• Exercise a
Using the passage on Spearman's citations below, decide whether each statement agrees with it. Answer yes or no for each, and quote the deciding words of the passage exactly.
(i) The number of Spearman citations and the number of years since his death correlate at +0.97.
(ii) Spearman published one article before getting his PhD.
(iii) Citation counts were requested for every 10-year interval since Spearman's death.

##### Excerpted text

Although Spearman was generally regarded as Britain’s leading psychologist during the latter part of his career and was accorded such distinguished recognition as Fellowship in the Royal Society and honorary membership in the United States National Academy of Sciences, I believe his stature has steadily grown in the 5 decades since his death. In noting the many citations of Spearman’s work in my extensive reading of the literature on mental ability over the years, I have gained the impression that behavioral scientists have shown a steadily increasing interest in an appreciation of Spearman.

To determine if my subjective impression has any objective validity, I recently asked the Institute for Scientific Information (ISI), which produces the Science Citation Index (SCI) and the Social Science Citation Index (SSCI), to provide me a citation count on Spearman’s work in every 5-year interval during the half-century since his death, that is, from 1945 to 1995. Figure 1.1 shows a plot of these citations.

There is a correlation of +0.97 between the number of Spearman citations and the number of years since his death. This confirms my initial impression. Skinnerians might better appreciate Figure 1.2, which shows the same data presented as a cumulative record. It forms a perfect, positively accelerated growth curve. The ISI informed me that the frequency of citations of Spearman’s cited works, just since his death, places them at the 99.98th percentile of all works ever cited at least once in the Citation Index. While serving on faculty search committees, I have heard it claimed that a good prognosis for a better-than-average career in research is the candidate’s having independently published a journal article even before doing the PhD dissertation. Well, Spearman published two articles 2 years before getting his PhD (in Wundt’s lab), and both articles are still frequently cited in recent years. One is a true landmark in the history of our field and is frequently cited right up to the present day—93 years since the appearance of his famous 1904 article in the American Journal of Psychology.

This is indeed exceptional. As a rule, the number of citations of the vast majority of psychologists who are ever cited at all, even the very famous ones, rapidly dwindles to near zero after their death.

##########
##### Records

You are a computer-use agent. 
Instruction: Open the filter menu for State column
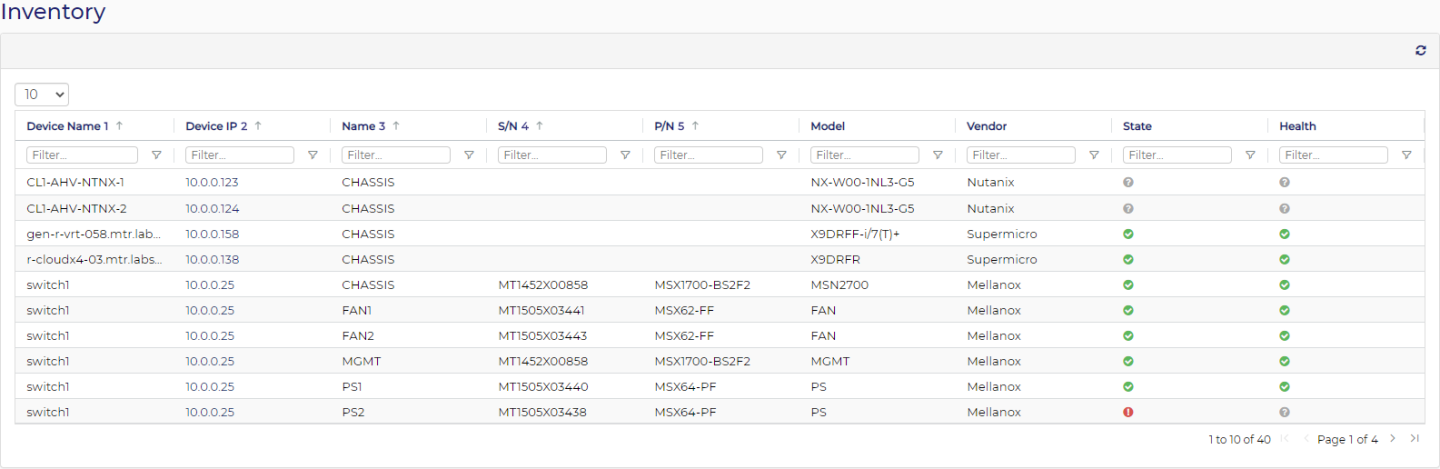[x=1250, y=155]
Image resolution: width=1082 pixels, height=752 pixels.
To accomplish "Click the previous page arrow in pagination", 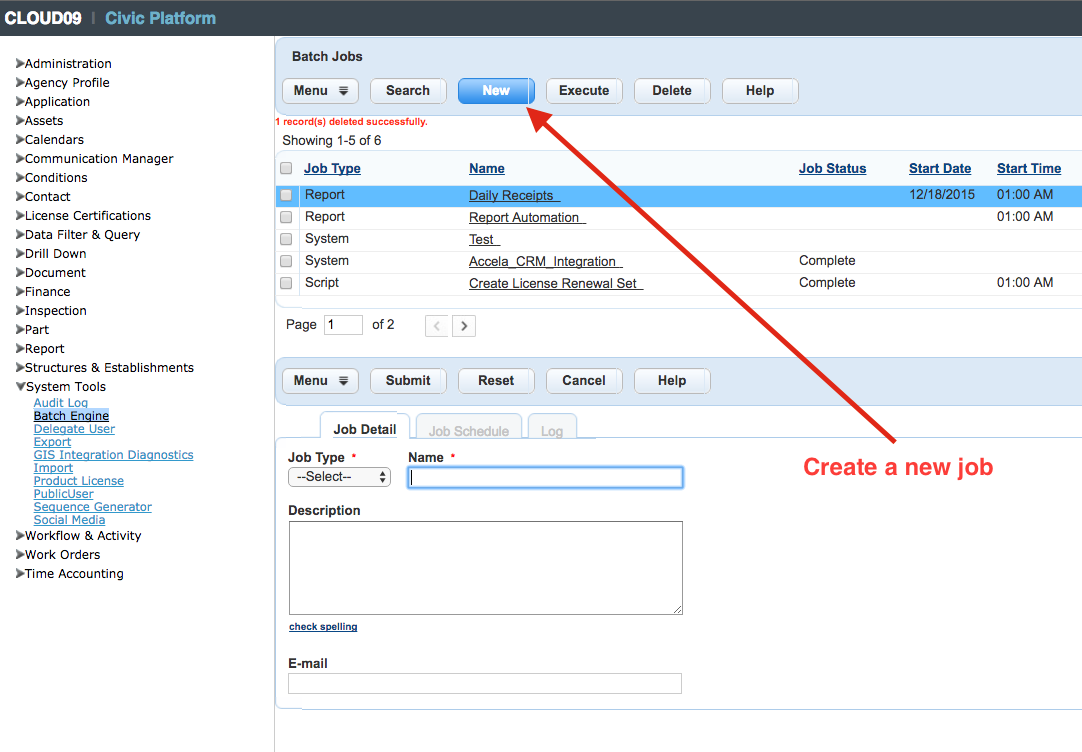I will pos(437,326).
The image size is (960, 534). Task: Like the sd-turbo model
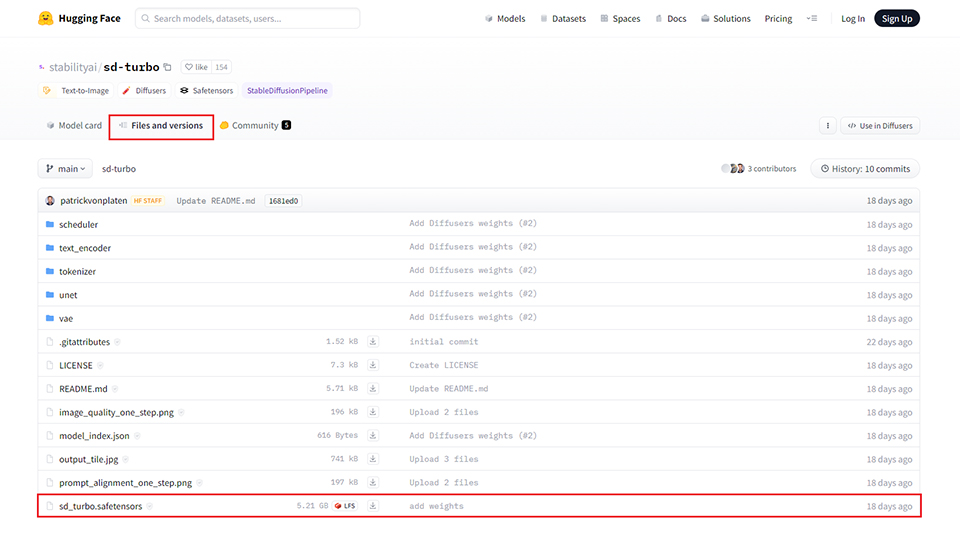point(196,67)
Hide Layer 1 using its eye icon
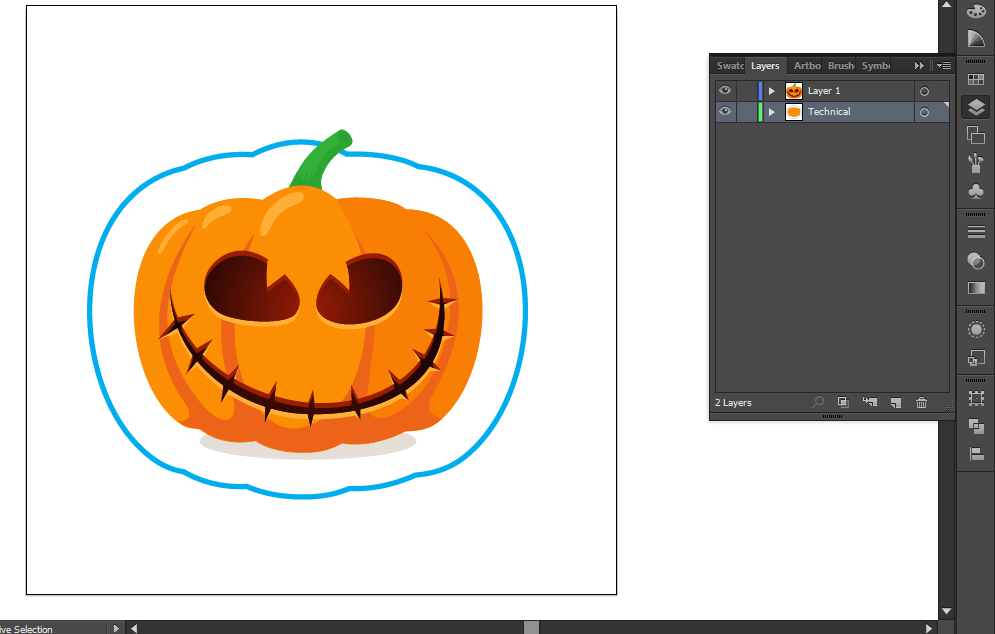The image size is (995, 634). 725,91
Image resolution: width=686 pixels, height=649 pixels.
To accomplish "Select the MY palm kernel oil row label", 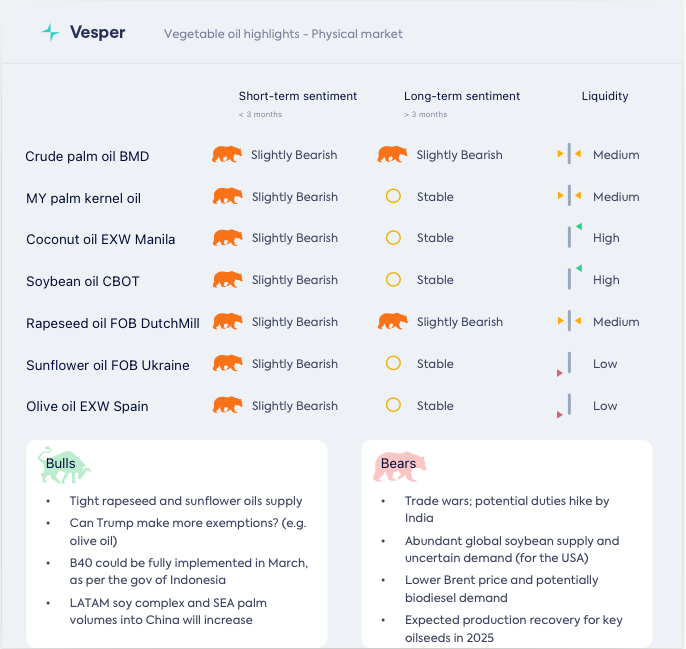I will [83, 198].
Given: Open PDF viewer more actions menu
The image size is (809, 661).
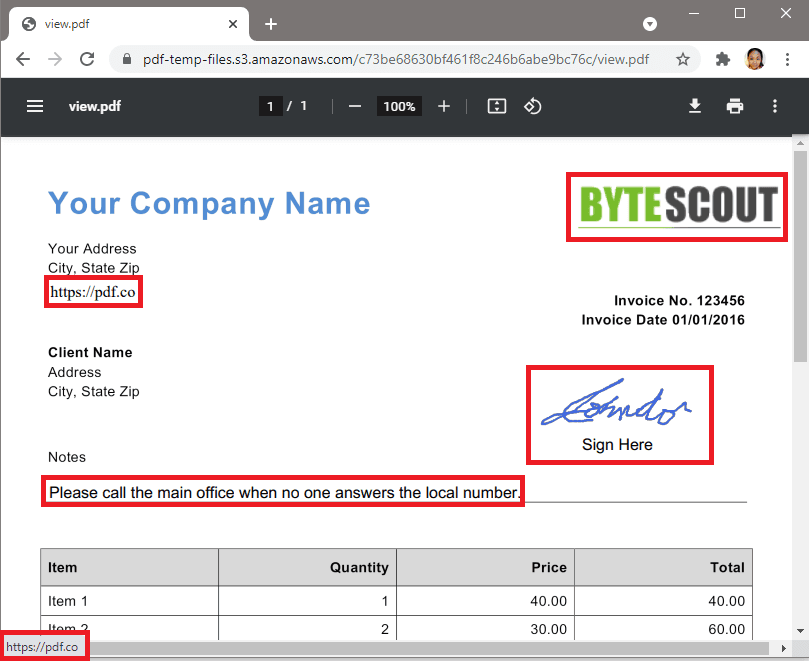Looking at the screenshot, I should point(775,106).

##########

• Exercise b
List every line of the entries above that contains the string "menu". Case counts.

• Complete output a
(i) Yes: "There is a correlation of +0.97 between the number of Spearman citations and the number of years since his death."
(ii) No: "Spearman published two articles 2 years before getting his PhD (in Wundt’s lab)"
(iii) No: "to provide me a citation count on Spearman’s work in every 5-year interval during the half-century since his death"

• Complete output b
Instruction: Open the filter menu for State column
Given: Open PDF viewer more actions menu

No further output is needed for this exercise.